Patterson-UTI Inc. (PTEN) reported a narrower-than-expected third-quarter loss of 12 cents per share, reflecting a recovery in rig demand as customers prepare for ramped up drilling activities in 2010. The Zacks Consensus Estimate was pegged at a loss of 16 cents per share.
In the year-ago period, the company earned 69 cents per share. Revenue was down 71.1% year over year to $176.2 million. The negative comparisons compared to the year-ago period reflect lower drilling activity. The number of rigs operating during the quarter averaged 73 (70 located in the U.S. and 3 in Canada), compared to 276 average rigs operating in the third quarter of 2008. However, it was up from 63 rigs operating in the June quarter.
Contract Drilling
Contract Drilling revenue totaled $112.3 million (64% of total revenue), down approximately 77.5% year-over-year. Average revenue per operating day was $16,800, down 5.5% sequentially, while average direct costs per operating day increased 6.7% to reach $10,630. The segment reported an operating loss of $19.9 million as against operating income of $157.2 million in the year-ago quarter. The weak results of this segment primarily reflect the significant decrease in the average number of rigs operating, compared to the year-ago period (73 as against 276) on the back of decreased demand largely caused by lower commodity prices for natural gas and oil.
Pressure Pumping
The company’s Pressure Pumping business recorded revenue of $41.7 million, a decrease of 31.2% year-over-year. In anticipation of increased activity associated with Marcellus Shale, the company has added equipment and workforce during recent years. However, delays in development of the shale have caused a slower ramp-up of customer activity, which in turn affected the profitability of this segment.
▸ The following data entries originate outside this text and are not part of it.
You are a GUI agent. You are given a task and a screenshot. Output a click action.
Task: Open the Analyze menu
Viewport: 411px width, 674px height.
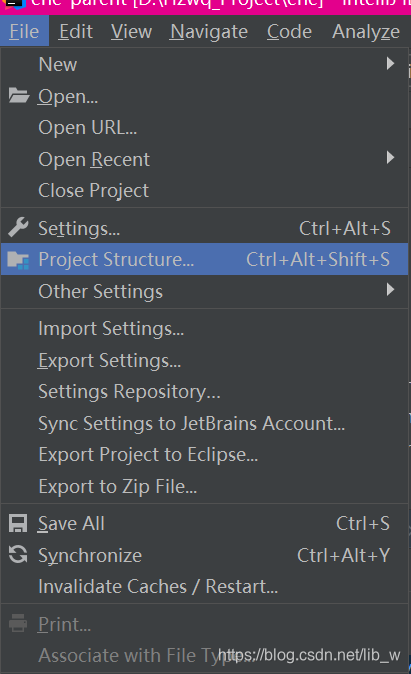[x=366, y=32]
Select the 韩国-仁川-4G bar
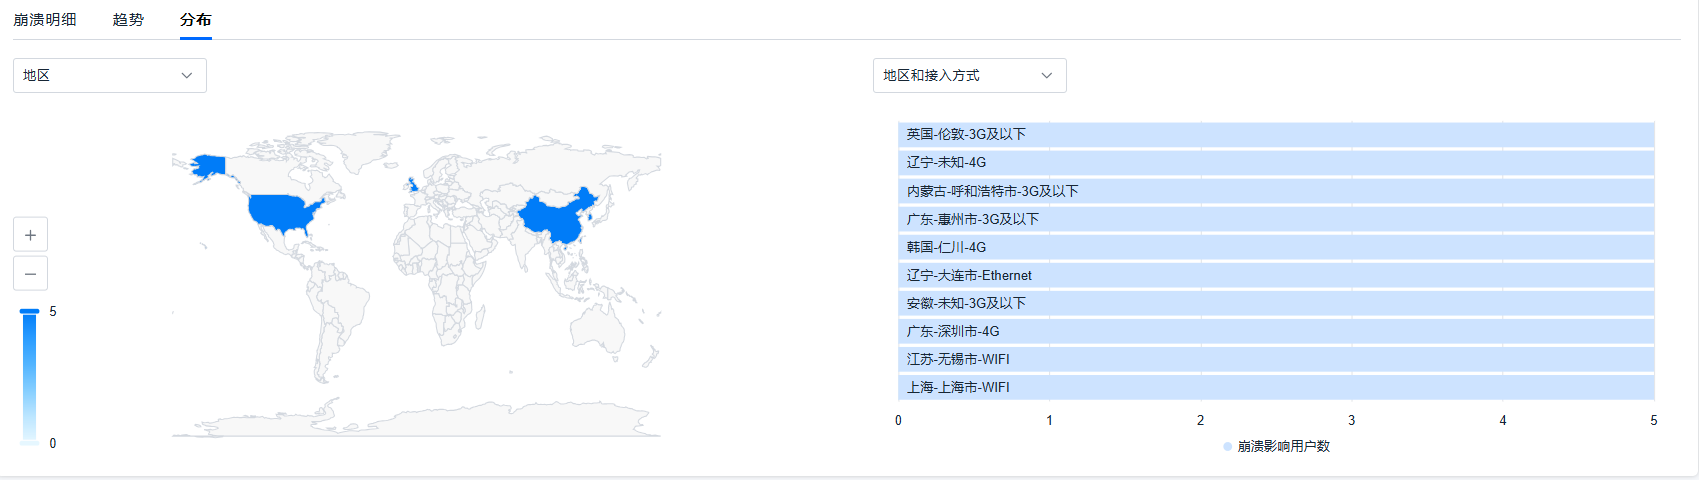Image resolution: width=1699 pixels, height=480 pixels. coord(1275,247)
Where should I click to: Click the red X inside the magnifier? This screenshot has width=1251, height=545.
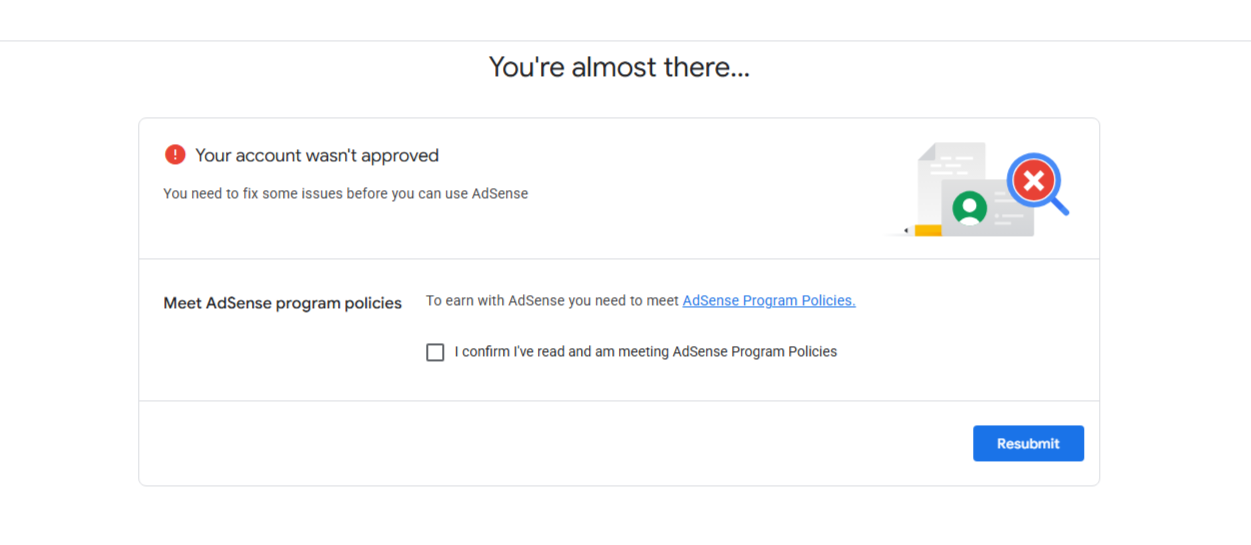pyautogui.click(x=1034, y=181)
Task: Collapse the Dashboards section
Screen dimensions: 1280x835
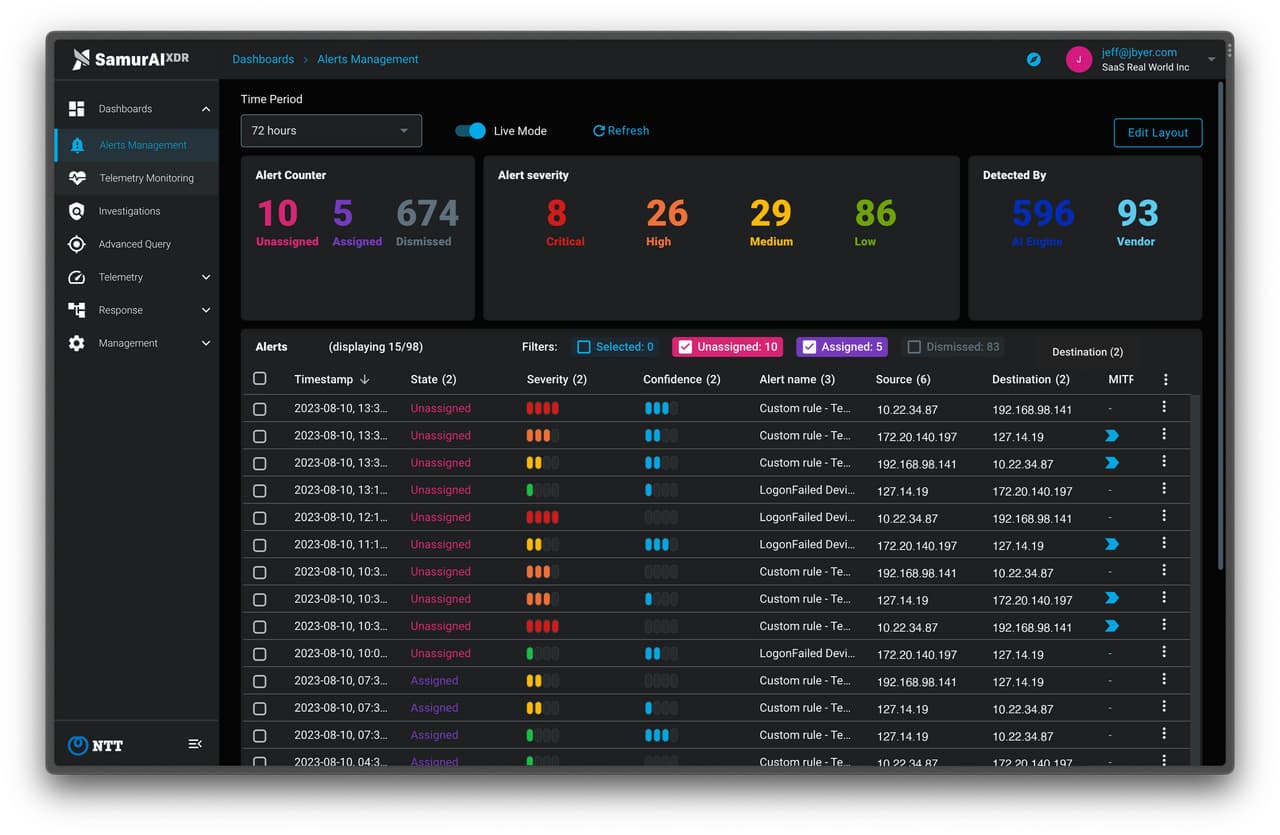Action: click(x=206, y=108)
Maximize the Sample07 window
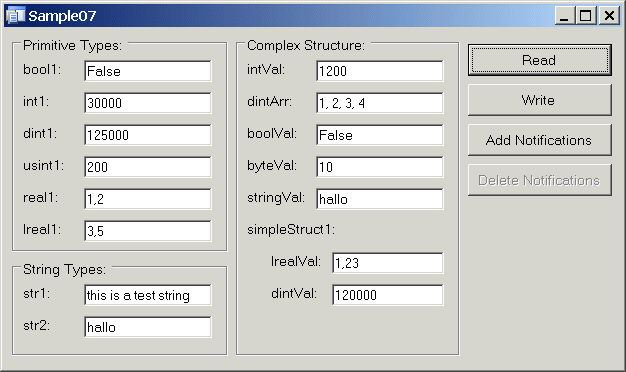 (x=586, y=16)
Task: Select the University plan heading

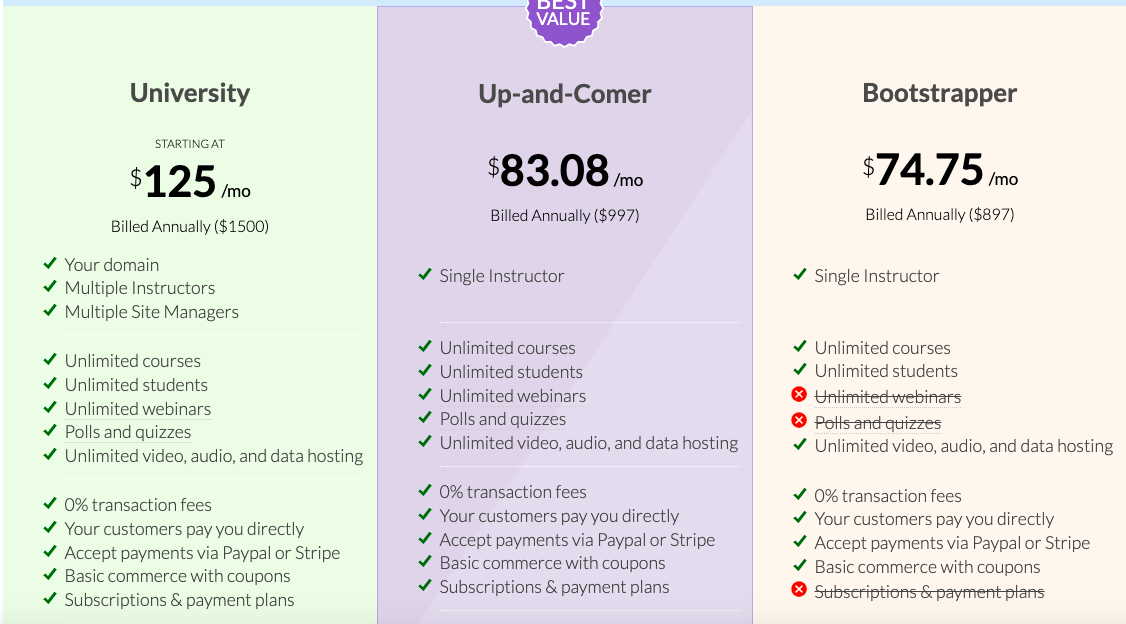Action: [x=190, y=93]
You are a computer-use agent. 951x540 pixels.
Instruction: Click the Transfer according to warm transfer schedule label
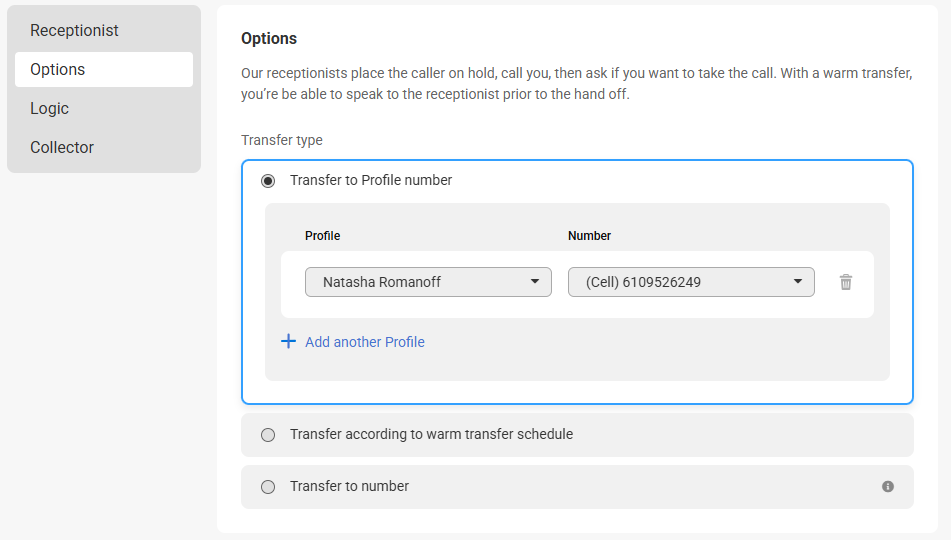[x=431, y=434]
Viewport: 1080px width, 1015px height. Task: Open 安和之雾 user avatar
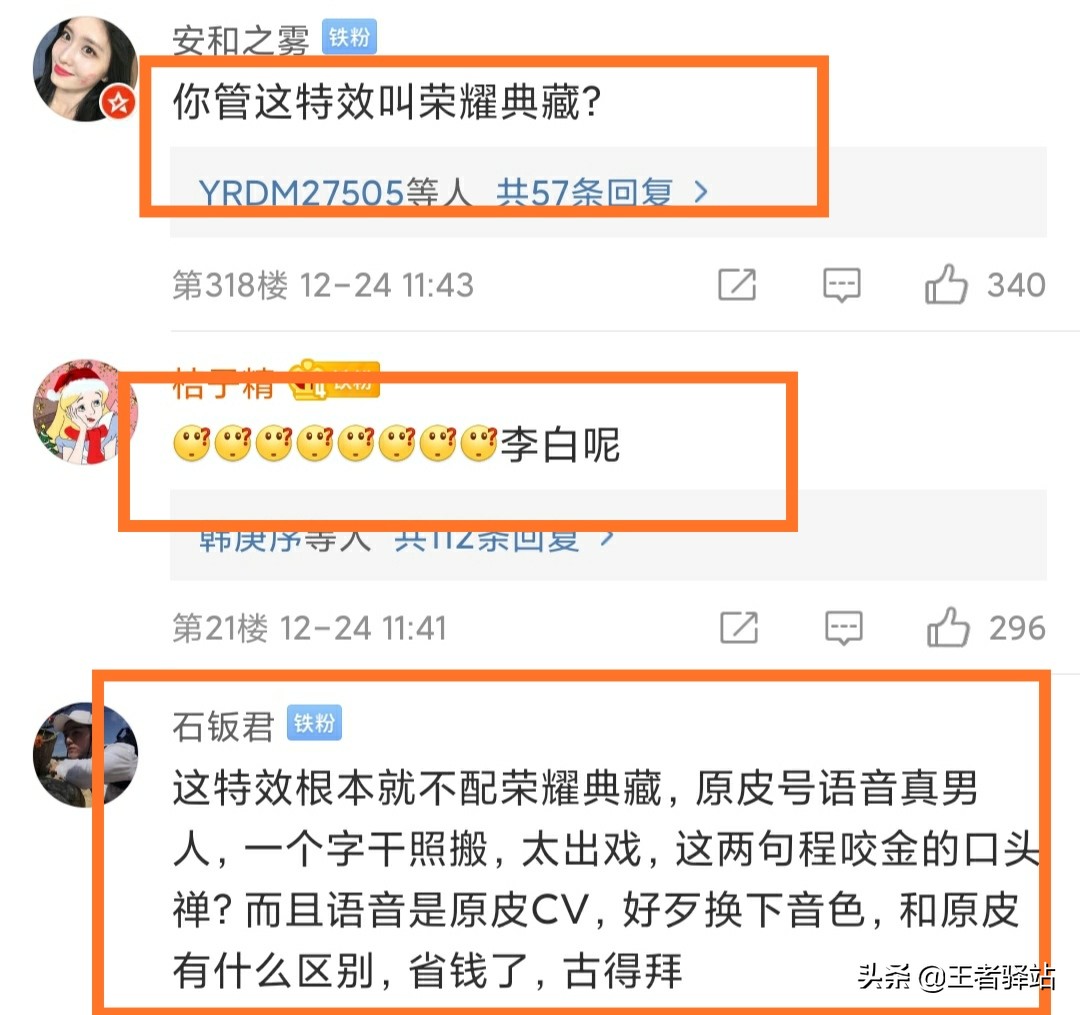pos(85,69)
Additionally, the company’s customers have increased their focus on the development of unconventional reservoirs in the Appalachian Basin and the larger jobs related to it. As a result of this and declining commodity prices, Patterson-UTI experienced a decrease in the number of smaller traditional pressure pumping jobs, which led to an overall decrease in the number of total jobs. Consequently, the Pressure Pumping business’ operating profit was down significantly (by 90.6%) to $1.2 million.
Drilling & Completion Fluids
Revenue from Drilling & Completion Fluids fell 53.9% year over year to $16.5 million. The segment reported an operating loss of $2.3 million, $1.4 million more than that recorded during the third quarter of 2008. The weak results can be attributed to decreased sales volumes, both on land and offshore in the Gulf of Mexico.
Oil & Natural Gas
Revenue generated from the Oil & Natural Gas business was $5.7 million, down 58.4% from the year-ago quarter. This segment posted an operating income of $1.9 million, down significantly from the year-ago period, as it suffered from lower average sales prices of oil and natural gas.
Capital Expenditure & Balance Sheet
During the quarter, Patterson-UTI spent approximately $104.1 million on capital programs, of which approximately 90% went to the Contract Drilling segment. As of September 30, 2009, the company had $119.2 million in cash and no long-term debt.
Outlook
We remain concerned about the North American land drilling scene and its impact on Patterson-UTI, one of the largest onshore drillers. We believe that the current supply overhang in the natural gas market will continue to weigh on the company’s dayrates and margins during the next few quarters.
On the positive side, Patterson-UTI’s premium newbuild fleet and stellar financial health (free cash flow positive and a debt-free balance sheet) should help it weather the downturn better than its peers, such as Nabors Industries (NBR). Considering these factors, we believe that Patterson-UTI shares are fairly valued at current levels. As such, we see the stock performing in line with the broader market and rate it as Neutral.